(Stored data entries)

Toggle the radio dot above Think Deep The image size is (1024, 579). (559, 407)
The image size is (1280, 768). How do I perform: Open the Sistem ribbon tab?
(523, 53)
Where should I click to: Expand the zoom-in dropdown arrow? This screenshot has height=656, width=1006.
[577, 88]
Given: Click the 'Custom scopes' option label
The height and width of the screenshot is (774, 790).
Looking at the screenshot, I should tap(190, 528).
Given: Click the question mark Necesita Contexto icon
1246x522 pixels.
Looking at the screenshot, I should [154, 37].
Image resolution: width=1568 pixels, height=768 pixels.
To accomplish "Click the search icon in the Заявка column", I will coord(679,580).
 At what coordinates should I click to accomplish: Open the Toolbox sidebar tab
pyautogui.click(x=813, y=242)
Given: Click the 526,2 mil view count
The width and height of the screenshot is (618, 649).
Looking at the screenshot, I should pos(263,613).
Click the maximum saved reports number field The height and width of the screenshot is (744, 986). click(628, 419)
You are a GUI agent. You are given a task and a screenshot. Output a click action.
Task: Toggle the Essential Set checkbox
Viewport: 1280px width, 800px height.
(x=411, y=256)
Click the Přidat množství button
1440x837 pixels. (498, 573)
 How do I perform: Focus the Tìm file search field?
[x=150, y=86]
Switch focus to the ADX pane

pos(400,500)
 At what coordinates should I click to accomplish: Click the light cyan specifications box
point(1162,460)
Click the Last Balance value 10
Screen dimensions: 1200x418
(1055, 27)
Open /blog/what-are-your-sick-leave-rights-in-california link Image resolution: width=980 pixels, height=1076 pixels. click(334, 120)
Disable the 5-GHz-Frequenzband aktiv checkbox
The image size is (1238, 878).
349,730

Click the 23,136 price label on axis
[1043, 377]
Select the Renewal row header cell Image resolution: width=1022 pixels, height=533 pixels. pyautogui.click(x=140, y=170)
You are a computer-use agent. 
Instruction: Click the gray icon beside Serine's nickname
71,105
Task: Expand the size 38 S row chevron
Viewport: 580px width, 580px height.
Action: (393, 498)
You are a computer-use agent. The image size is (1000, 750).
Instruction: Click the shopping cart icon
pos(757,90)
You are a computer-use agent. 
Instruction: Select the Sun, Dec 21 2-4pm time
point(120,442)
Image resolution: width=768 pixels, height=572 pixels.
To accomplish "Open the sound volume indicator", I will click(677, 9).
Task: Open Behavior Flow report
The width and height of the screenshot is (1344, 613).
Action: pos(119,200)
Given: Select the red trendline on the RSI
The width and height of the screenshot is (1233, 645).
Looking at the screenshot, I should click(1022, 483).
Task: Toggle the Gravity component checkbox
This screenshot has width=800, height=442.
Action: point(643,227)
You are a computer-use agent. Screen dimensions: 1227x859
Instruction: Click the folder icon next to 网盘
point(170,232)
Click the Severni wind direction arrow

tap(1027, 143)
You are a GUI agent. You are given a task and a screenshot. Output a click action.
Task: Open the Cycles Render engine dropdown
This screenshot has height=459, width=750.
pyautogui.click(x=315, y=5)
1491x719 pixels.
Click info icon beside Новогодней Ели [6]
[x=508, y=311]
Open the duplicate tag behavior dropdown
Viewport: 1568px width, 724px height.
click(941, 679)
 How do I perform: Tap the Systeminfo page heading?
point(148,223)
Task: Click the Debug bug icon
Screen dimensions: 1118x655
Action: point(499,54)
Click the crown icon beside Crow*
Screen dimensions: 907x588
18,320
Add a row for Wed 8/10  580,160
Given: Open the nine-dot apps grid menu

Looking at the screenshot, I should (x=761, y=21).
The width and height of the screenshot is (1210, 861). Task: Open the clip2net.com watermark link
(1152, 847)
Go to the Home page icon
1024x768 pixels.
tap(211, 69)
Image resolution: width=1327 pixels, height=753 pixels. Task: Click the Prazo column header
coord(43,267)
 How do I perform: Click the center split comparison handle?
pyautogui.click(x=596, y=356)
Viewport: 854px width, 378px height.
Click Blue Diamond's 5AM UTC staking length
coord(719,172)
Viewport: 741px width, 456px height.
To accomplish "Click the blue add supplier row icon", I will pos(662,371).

#### Description of the task
Check the entries above for the word "Toggle" and copy every line where it turns up.

#### Exercise response
Toggle the radio dot above Think Deep The image size is (1024, 579). (559, 407)
Task: Toggle the Essential Set checkbox
Task: Toggle the Gravity component checkbox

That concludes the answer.